Janice sighed. "Get in the car, Raven."

"I don't want a cavern on wheels," Dad said.

Keelie stopped. She had to consider that last comment.
Did Dad literally mean that? Dwarves liked the Earth. Did
the inside of Sir Davey's Winnebago look like a cavern?
She looked at the big Winnebago, dying for a peek inside.

"He's got deals on Forest Glades with all the modern
comforts," Davey said.

Dad threw his hands up in surrender and then glanced
at Keelie. "We'll talk about it on our way there."

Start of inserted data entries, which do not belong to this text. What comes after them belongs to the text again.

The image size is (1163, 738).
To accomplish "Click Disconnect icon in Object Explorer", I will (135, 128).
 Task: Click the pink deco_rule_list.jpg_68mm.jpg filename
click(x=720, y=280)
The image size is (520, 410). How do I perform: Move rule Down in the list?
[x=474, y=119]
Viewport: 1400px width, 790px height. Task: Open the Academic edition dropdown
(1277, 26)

Keelie skipped over to him and kissed him on the
cheek. "Thanks, Dad."

Janice honked her horn, and Raven leaned out the
window and waved as her mom drove away.

Keelie waved back.

Sir Davey loaded up three of Keelie's boxes, and she
saw that he was a little misty-eyed.

"I'll see you at the Faire," she said. She bent down and
kissed him on the cheek.

He smiled. "Take care of yourself and Zeke. He's
mourning the loss of your mom, too. He loved her, and
don't let anyone tell you different-like some high-minded
elves we know."

"Sir Davey, is this the camper my mom and dad lived
in when I was a baby?"

He nodded. "That's why your dad is having a hard time
letting go of it. Your mom loved the gingerbread trim."

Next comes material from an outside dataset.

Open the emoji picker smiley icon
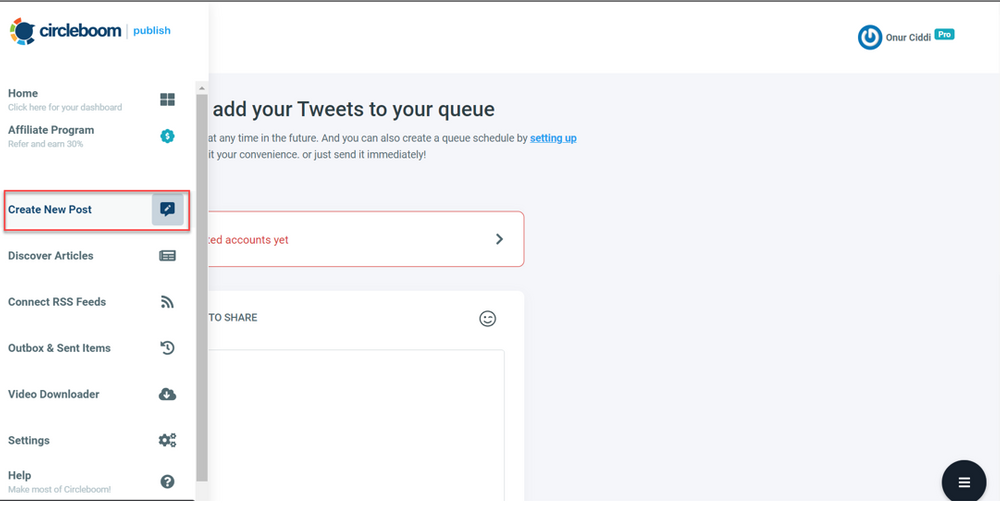Viewport: 1000px width, 505px height. click(488, 318)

He hopped into his Winnebago, cranked it, and drove
away.

Keelie looked at Dad's weird camper. She watched
her dad lock the back door and smiled. She'd lived in this
camper with her mom and dad as a family. She could live
in it a little longer.

"Hey Dad, so what can you do to expand this ski chalet?"

Her reward was an answering smile and a look of relief.
I could have gotten that Winnebago, she thought, watching
him. I was this close.

Dad came to Keelie. "I have something for you. You
remembered when you asked me to save it?" He pulled an
aspen branch from the back of the ski chalet. "I found it
when Scott was packing up. It was leftover after we made
the chair."

She said, "Thanks." The slender stick was dry and
worthless, but Keelie had something in mind. It was perfect for the experiment she was thinking of. "Dad, I need a few
minutes.

He nodded. "I'll be here."

She hurried to the meadow. The crater left by the
lightning blast had been backfilled by Admin, leaving a
big raw patch in the grass. Keelie walked to the middle
of the blackish brown area, so alien in the middle of all
that green. She felt the trees watching her, and the others,
the forest folk. She stuck the twig into the ground, deep
enough that it was only thigh-high.

"Hrok, I've brought you a companion. I hope." She
grasped the dead twig and with the other hand held the
charred heart, which hung around her neck. Sean had
given her a new chain when he'd said goodbye. He'd kissed
her and told her to hold his kiss in her heart till they met
again. She thought of the Queen Aspen's sacrifice. Had
she brought the tornado and the lightning down upon
herself?

The tree's heart warmed in her hand. She pushed the
energy down her arm. It grew easier each time she did it.
The hand that held the twig tingled as the life-giving force
sizzled down through the twig and into the ground. The
dirt around it moved, and hundreds of rounded threads
poked up, unfurling into grass.

Keelie was disappointed. She'd wanted the wand to
take root and be a companion for Hrok, a piece of the
Queen Aspen come back to life. At least she'd greened up
the place a little. The dirt patch had been like a scabbed
knee, ugly and painful to look at.

She walked away, stopping to run her hand over Hrok's
bark. Goodbye, my friend. See you next year.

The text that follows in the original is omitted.